Activity: Return, word for word, the lines of the listing below from the one with "Choose the gray cup asset beside the crescent" through the one with "1065x571 pixels.", and no other lines.

Excerpted records:
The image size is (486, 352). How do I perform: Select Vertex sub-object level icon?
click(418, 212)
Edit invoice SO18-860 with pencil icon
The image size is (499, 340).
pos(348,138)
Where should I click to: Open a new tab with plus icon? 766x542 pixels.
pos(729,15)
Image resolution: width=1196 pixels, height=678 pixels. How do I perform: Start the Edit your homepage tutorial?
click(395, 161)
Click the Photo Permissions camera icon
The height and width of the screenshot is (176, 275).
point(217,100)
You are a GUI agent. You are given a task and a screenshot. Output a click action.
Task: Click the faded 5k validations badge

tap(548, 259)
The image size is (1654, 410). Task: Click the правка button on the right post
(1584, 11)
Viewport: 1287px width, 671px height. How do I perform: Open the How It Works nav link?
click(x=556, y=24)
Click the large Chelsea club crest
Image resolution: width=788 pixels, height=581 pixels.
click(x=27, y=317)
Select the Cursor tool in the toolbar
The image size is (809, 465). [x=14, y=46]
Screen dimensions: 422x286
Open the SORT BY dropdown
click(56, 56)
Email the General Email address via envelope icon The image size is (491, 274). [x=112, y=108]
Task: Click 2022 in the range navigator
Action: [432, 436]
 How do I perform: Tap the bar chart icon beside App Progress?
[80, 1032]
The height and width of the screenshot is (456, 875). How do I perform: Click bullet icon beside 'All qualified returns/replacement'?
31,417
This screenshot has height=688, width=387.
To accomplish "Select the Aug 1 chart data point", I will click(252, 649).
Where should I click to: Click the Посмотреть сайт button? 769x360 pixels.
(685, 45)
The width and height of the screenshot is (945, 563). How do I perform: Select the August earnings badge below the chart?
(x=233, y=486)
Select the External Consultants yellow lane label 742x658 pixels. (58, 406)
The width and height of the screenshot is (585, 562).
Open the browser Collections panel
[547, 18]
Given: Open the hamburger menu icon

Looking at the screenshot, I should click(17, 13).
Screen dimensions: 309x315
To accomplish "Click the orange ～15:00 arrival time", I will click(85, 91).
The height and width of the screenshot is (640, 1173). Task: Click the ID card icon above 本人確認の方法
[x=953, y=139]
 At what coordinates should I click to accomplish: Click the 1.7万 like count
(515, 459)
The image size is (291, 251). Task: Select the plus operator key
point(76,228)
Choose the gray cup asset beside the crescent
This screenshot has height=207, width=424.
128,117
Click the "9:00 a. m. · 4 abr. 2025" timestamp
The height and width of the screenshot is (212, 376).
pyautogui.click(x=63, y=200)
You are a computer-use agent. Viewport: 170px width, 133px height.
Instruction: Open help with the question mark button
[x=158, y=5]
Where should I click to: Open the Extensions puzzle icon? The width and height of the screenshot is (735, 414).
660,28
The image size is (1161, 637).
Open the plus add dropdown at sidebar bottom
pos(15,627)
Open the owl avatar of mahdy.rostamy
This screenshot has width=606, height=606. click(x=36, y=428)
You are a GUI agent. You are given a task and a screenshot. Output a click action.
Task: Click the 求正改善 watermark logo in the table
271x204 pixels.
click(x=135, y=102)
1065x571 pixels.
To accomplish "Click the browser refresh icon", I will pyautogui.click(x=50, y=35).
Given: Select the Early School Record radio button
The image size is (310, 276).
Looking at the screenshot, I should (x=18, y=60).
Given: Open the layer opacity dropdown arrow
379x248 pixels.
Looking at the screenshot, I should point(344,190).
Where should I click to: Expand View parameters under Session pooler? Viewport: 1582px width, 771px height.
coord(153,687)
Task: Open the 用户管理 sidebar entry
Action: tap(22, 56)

Completed exercise:
Choose the gray cup asset beside the crescent
This screenshot has height=207, width=424.
128,117
Click the "9:00 a. m. · 4 abr. 2025" timestamp
The height and width of the screenshot is (212, 376).
pyautogui.click(x=63, y=200)
You are a computer-use agent. Viewport: 170px width, 133px height.
Instruction: Open help with the question mark button
[x=158, y=5]
Where should I click to: Open the Extensions puzzle icon? The width and height of the screenshot is (735, 414).
660,28
The image size is (1161, 637).
Open the plus add dropdown at sidebar bottom
pos(15,627)
Open the owl avatar of mahdy.rostamy
This screenshot has width=606, height=606. click(x=36, y=428)
You are a GUI agent. You are given a task and a screenshot. Output a click action.
Task: Click the 求正改善 watermark logo in the table
271x204 pixels.
click(x=135, y=102)
1065x571 pixels.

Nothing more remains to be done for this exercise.